SHORT EXERCISE: Copy out the records below, substituting "What should I click to" for every occurrence of "Where should I click to" and leaving everything else unchanged.

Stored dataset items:
....

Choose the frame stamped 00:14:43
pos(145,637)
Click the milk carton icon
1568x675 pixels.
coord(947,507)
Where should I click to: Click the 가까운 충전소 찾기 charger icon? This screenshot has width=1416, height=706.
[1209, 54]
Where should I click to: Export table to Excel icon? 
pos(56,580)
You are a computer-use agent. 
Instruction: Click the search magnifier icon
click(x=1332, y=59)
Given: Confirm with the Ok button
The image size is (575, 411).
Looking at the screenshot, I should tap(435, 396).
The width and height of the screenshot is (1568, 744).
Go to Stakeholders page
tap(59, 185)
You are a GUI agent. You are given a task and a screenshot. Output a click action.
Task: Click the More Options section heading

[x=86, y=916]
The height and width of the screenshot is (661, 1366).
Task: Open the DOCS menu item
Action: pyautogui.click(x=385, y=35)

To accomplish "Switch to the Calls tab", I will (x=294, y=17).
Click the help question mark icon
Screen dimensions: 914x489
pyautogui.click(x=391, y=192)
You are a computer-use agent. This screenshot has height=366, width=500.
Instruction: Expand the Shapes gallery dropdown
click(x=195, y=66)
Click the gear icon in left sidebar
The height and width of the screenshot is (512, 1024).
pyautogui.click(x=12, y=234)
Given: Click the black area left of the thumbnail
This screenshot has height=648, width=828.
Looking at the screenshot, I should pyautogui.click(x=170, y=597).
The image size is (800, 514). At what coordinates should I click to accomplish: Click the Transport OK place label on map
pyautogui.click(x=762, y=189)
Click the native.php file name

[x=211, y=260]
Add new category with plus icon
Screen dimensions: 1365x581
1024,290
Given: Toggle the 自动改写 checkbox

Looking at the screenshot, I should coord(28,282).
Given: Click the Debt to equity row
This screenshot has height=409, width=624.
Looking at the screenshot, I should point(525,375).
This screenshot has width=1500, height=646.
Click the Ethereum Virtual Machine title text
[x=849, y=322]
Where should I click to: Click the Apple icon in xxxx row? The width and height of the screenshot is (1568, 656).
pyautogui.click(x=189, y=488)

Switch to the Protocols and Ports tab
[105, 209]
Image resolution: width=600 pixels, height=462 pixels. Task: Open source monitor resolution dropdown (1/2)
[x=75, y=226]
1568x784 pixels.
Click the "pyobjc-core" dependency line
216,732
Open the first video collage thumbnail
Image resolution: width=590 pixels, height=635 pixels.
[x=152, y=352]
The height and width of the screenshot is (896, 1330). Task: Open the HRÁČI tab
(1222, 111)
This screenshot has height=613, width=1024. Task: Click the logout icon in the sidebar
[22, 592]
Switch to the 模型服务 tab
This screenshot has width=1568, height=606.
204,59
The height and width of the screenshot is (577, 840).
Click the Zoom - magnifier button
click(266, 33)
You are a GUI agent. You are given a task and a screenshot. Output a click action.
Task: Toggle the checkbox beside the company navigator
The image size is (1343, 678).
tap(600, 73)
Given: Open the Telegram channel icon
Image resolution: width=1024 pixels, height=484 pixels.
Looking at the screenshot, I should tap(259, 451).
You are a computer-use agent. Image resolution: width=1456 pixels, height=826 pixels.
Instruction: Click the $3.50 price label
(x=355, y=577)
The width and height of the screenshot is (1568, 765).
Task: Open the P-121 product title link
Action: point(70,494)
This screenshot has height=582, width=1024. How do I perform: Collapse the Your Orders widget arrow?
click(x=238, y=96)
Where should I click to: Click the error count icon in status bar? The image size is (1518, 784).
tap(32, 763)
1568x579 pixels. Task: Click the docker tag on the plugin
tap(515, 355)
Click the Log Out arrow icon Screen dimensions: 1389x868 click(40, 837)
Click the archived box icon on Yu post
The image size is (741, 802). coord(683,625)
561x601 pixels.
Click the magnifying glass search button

....

RESULT OF THIS TASK:
Choose the frame stamped 00:14:43
pos(145,637)
Click the milk carton icon
1568x675 pixels.
coord(947,507)
What should I click to: Click the 가까운 충전소 찾기 charger icon? This screenshot has width=1416, height=706.
[1209, 54]
What should I click to: Export table to Excel icon? 
pos(56,580)
You are a computer-use agent. 
Instruction: Click the search magnifier icon
click(x=1332, y=59)
Given: Confirm with the Ok button
The image size is (575, 411).
Looking at the screenshot, I should tap(435, 396).
The width and height of the screenshot is (1568, 744).
Go to Stakeholders page
tap(59, 185)
You are a GUI agent. You are given a task and a screenshot. Output a click action.
Task: Click the More Options section heading

[x=86, y=916]
The height and width of the screenshot is (661, 1366).
Task: Open the DOCS menu item
Action: pyautogui.click(x=385, y=35)

To accomplish "Switch to the Calls tab", I will (x=294, y=17).
Click the help question mark icon
Screen dimensions: 914x489
pyautogui.click(x=391, y=192)
You are a computer-use agent. This screenshot has height=366, width=500.
Instruction: Expand the Shapes gallery dropdown
click(x=195, y=66)
Click the gear icon in left sidebar
The height and width of the screenshot is (512, 1024).
pyautogui.click(x=12, y=234)
Given: Click the black area left of the thumbnail
This screenshot has height=648, width=828.
Looking at the screenshot, I should pyautogui.click(x=170, y=597).
The image size is (800, 514). At what coordinates should I click to accomplish: Click the Transport OK place label on map
pyautogui.click(x=762, y=189)
Click the native.php file name

[x=211, y=260]
Add new category with plus icon
Screen dimensions: 1365x581
1024,290
Given: Toggle the 自动改写 checkbox

Looking at the screenshot, I should coord(28,282).
Given: Click the Debt to equity row
This screenshot has height=409, width=624.
Looking at the screenshot, I should point(525,375).
This screenshot has width=1500, height=646.
Click the Ethereum Virtual Machine title text
[x=849, y=322]
What should I click to: Click the Apple icon in xxxx row? The width and height of the screenshot is (1568, 656).
pyautogui.click(x=189, y=488)

Switch to the Protocols and Ports tab
[105, 209]
Image resolution: width=600 pixels, height=462 pixels. Task: Open source monitor resolution dropdown (1/2)
[x=75, y=226]
1568x784 pixels.
Click the "pyobjc-core" dependency line
216,732
Open the first video collage thumbnail
Image resolution: width=590 pixels, height=635 pixels.
[x=152, y=352]
The height and width of the screenshot is (896, 1330). Task: Open the HRÁČI tab
(1222, 111)
This screenshot has height=613, width=1024. Task: Click the logout icon in the sidebar
[22, 592]
Switch to the 模型服务 tab
This screenshot has width=1568, height=606.
204,59
The height and width of the screenshot is (577, 840).
Click the Zoom - magnifier button
click(266, 33)
You are a GUI agent. You are given a task and a screenshot. Output a click action.
Task: Toggle the checkbox beside the company navigator
The image size is (1343, 678).
tap(600, 73)
Given: Open the Telegram channel icon
Image resolution: width=1024 pixels, height=484 pixels.
Looking at the screenshot, I should tap(259, 451).
You are a computer-use agent. Image resolution: width=1456 pixels, height=826 pixels.
Instruction: Click the $3.50 price label
(x=355, y=577)
The width and height of the screenshot is (1568, 765).
Task: Open the P-121 product title link
Action: point(70,494)
This screenshot has height=582, width=1024. How do I perform: Collapse the Your Orders widget arrow?
click(x=238, y=96)
What should I click to: Click the error count icon in status bar? The image size is (1518, 784).
tap(32, 763)
1568x579 pixels. Task: Click the docker tag on the plugin
tap(515, 355)
Click the Log Out arrow icon Screen dimensions: 1389x868 click(40, 837)
Click the archived box icon on Yu post
The image size is (741, 802). coord(683,625)
561x601 pixels.
Click the magnifying glass search button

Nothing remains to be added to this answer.